Passage:
--- START ---

I won't go into details of how each of those work, but we've specified the details that actually matter for each type of user input (how it is validated and prompted) in the appropriately named function, but left out the details of validation.

At this point, all we need to do is actually run the game!

class HangmanDriver:

    def __init__(self, options=None):
        self.options = options or {"movies": ["titanic", "seven", "deadpool"]}
        self.game = None

    # all those prompting functions above

    def display_status(self):
        print("Current status: {}".format(self.game.display_letters))
        print(graphics[self.game.attempts])

    def loop(self):
        while True:
            word = self.get_word_to_guess()
            self.game = Hangman(word)
            while True:
                self.display_status()
                guess_type = self.get_guess_type()
                if guess_type == 1:
                    letter = self.get_letter_guess()
                    guess_result = self.game.guess_letter(letter)
                elif guess_type == 2:
                    word = self.get_word_guess()
                    guess_result = self.game.guess_word(word)

                print(GameResults.result_messages[guess_result])

--- END ---

Provided material:

--- START ---

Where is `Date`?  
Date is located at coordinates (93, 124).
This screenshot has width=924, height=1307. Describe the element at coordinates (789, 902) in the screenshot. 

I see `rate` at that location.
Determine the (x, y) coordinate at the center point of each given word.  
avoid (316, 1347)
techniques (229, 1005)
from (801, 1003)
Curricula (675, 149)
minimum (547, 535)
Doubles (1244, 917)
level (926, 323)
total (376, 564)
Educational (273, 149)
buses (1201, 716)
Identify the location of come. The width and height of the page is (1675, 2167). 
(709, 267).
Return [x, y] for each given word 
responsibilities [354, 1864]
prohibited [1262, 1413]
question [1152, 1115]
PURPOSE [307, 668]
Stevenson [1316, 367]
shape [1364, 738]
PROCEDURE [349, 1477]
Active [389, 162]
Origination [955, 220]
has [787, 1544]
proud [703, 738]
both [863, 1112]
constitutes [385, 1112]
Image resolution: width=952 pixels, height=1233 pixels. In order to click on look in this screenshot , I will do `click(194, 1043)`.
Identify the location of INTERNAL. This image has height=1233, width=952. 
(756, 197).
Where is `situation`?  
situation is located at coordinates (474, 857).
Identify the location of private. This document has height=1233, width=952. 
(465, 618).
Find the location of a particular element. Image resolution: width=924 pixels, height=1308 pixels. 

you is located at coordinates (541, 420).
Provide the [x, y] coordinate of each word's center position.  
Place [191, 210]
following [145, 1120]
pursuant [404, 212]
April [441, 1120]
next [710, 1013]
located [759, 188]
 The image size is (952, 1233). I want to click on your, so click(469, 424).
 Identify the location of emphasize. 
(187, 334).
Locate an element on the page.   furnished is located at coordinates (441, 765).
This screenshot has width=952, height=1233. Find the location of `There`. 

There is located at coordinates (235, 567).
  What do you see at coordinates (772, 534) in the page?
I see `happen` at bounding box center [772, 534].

--- END ---

Exercise description: In the hangman passage, what determines whether `loop` calls `self.game.guess_letter` or `self.game.guess_word`? The items have no connection to the hangman passage.

Answer space: The choice depends on the value returned by `self.get_guess_type()`. If it is 1, `loop` gets a letter with `self.get_letter_guess()` and passes it to `self.game.guess_letter`. If it is 2, it gets a word with `self.get_word_guess()` and passes it to `self.game.guess_word`.